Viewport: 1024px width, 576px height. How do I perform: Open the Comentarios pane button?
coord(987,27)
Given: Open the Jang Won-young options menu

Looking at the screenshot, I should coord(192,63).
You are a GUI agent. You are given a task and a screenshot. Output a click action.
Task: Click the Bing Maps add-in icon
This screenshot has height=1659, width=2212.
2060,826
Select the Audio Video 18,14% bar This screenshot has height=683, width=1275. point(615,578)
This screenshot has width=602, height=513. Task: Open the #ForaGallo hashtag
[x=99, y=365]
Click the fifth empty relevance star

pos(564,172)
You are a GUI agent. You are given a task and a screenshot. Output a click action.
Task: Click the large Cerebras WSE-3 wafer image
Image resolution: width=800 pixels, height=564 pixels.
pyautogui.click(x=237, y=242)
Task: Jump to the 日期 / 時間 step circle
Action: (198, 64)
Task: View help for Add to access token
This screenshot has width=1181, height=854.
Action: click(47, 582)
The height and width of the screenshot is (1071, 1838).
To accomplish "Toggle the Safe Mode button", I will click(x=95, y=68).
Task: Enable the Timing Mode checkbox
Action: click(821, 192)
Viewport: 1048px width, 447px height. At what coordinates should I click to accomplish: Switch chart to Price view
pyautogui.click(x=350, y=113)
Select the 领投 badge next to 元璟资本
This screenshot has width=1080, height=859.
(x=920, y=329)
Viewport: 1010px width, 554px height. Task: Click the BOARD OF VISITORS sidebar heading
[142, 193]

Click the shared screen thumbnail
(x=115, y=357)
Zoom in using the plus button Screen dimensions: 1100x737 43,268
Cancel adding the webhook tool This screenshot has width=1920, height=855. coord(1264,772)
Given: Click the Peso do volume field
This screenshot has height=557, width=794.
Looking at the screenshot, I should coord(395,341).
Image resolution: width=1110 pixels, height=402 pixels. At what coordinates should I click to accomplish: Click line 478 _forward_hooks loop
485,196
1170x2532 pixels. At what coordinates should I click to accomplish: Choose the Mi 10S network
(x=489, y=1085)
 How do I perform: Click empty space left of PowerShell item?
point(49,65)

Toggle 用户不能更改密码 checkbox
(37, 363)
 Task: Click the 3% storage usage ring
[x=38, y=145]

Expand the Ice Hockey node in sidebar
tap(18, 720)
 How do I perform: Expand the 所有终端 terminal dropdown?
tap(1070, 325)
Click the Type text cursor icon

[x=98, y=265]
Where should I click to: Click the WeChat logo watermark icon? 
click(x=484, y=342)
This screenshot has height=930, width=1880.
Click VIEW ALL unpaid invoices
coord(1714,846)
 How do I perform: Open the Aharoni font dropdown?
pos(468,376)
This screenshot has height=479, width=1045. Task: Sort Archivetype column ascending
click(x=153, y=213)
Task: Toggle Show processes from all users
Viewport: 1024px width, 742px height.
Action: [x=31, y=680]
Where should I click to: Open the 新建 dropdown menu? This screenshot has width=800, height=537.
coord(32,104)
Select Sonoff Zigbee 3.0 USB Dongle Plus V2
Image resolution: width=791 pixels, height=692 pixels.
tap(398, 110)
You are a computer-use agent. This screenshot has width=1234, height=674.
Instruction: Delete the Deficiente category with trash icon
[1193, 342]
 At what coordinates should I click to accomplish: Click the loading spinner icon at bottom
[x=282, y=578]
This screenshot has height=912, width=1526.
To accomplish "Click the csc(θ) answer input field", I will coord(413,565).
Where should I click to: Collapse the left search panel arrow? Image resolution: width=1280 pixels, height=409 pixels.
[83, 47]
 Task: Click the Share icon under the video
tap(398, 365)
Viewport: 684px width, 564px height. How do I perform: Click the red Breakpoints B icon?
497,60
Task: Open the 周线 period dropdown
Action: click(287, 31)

▸ Required work
The material above needs to be reproduced exactly as written.

▸ Problem solution
Viewport: 1024px width, 576px height. How do I perform: Open the Comentarios pane button?
coord(987,27)
Given: Open the Jang Won-young options menu

Looking at the screenshot, I should coord(192,63).
You are a GUI agent. You are given a task and a screenshot. Output a click action.
Task: Click the Bing Maps add-in icon
This screenshot has height=1659, width=2212.
2060,826
Select the Audio Video 18,14% bar This screenshot has height=683, width=1275. point(615,578)
This screenshot has width=602, height=513. Task: Open the #ForaGallo hashtag
[x=99, y=365]
Click the fifth empty relevance star

pos(564,172)
You are a GUI agent. You are given a task and a screenshot. Output a click action.
Task: Click the large Cerebras WSE-3 wafer image
Image resolution: width=800 pixels, height=564 pixels.
pyautogui.click(x=237, y=242)
Task: Jump to the 日期 / 時間 step circle
Action: (198, 64)
Task: View help for Add to access token
This screenshot has width=1181, height=854.
Action: click(47, 582)
The height and width of the screenshot is (1071, 1838).
To accomplish "Toggle the Safe Mode button", I will click(x=95, y=68).
Task: Enable the Timing Mode checkbox
Action: click(821, 192)
Viewport: 1048px width, 447px height. At what coordinates should I click to accomplish: Switch chart to Price view
pyautogui.click(x=350, y=113)
Select the 领投 badge next to 元璟资本
This screenshot has width=1080, height=859.
(x=920, y=329)
Viewport: 1010px width, 554px height. Task: Click the BOARD OF VISITORS sidebar heading
[142, 193]

Click the shared screen thumbnail
(x=115, y=357)
Zoom in using the plus button Screen dimensions: 1100x737 43,268
Cancel adding the webhook tool This screenshot has width=1920, height=855. coord(1264,772)
Given: Click the Peso do volume field
This screenshot has height=557, width=794.
Looking at the screenshot, I should coord(395,341).
Image resolution: width=1110 pixels, height=402 pixels. At what coordinates should I click to accomplish: Click line 478 _forward_hooks loop
485,196
1170x2532 pixels. At what coordinates should I click to accomplish: Choose the Mi 10S network
(x=489, y=1085)
 How do I perform: Click empty space left of PowerShell item?
point(49,65)

Toggle 用户不能更改密码 checkbox
(37, 363)
 Task: Click the 3% storage usage ring
[x=38, y=145]

Expand the Ice Hockey node in sidebar
tap(18, 720)
 How do I perform: Expand the 所有终端 terminal dropdown?
tap(1070, 325)
Click the Type text cursor icon

[x=98, y=265]
Where should I click to: Click the WeChat logo watermark icon? 
click(x=484, y=342)
This screenshot has height=930, width=1880.
Click VIEW ALL unpaid invoices
coord(1714,846)
 How do I perform: Open the Aharoni font dropdown?
pos(468,376)
This screenshot has height=479, width=1045. Task: Sort Archivetype column ascending
click(x=153, y=213)
Task: Toggle Show processes from all users
Viewport: 1024px width, 742px height.
Action: [x=31, y=680]
Where should I click to: Open the 新建 dropdown menu? This screenshot has width=800, height=537.
coord(32,104)
Select Sonoff Zigbee 3.0 USB Dongle Plus V2
Image resolution: width=791 pixels, height=692 pixels.
tap(398, 110)
You are a computer-use agent. This screenshot has width=1234, height=674.
Instruction: Delete the Deficiente category with trash icon
[1193, 342]
 At what coordinates should I click to accomplish: Click the loading spinner icon at bottom
[x=282, y=578]
This screenshot has height=912, width=1526.
To accomplish "Click the csc(θ) answer input field", I will coord(413,565).
Where should I click to: Collapse the left search panel arrow? Image resolution: width=1280 pixels, height=409 pixels.
[83, 47]
 Task: Click the Share icon under the video
tap(398, 365)
Viewport: 684px width, 564px height. How do I perform: Click the red Breakpoints B icon?
497,60
Task: Open the 周线 period dropdown
Action: click(287, 31)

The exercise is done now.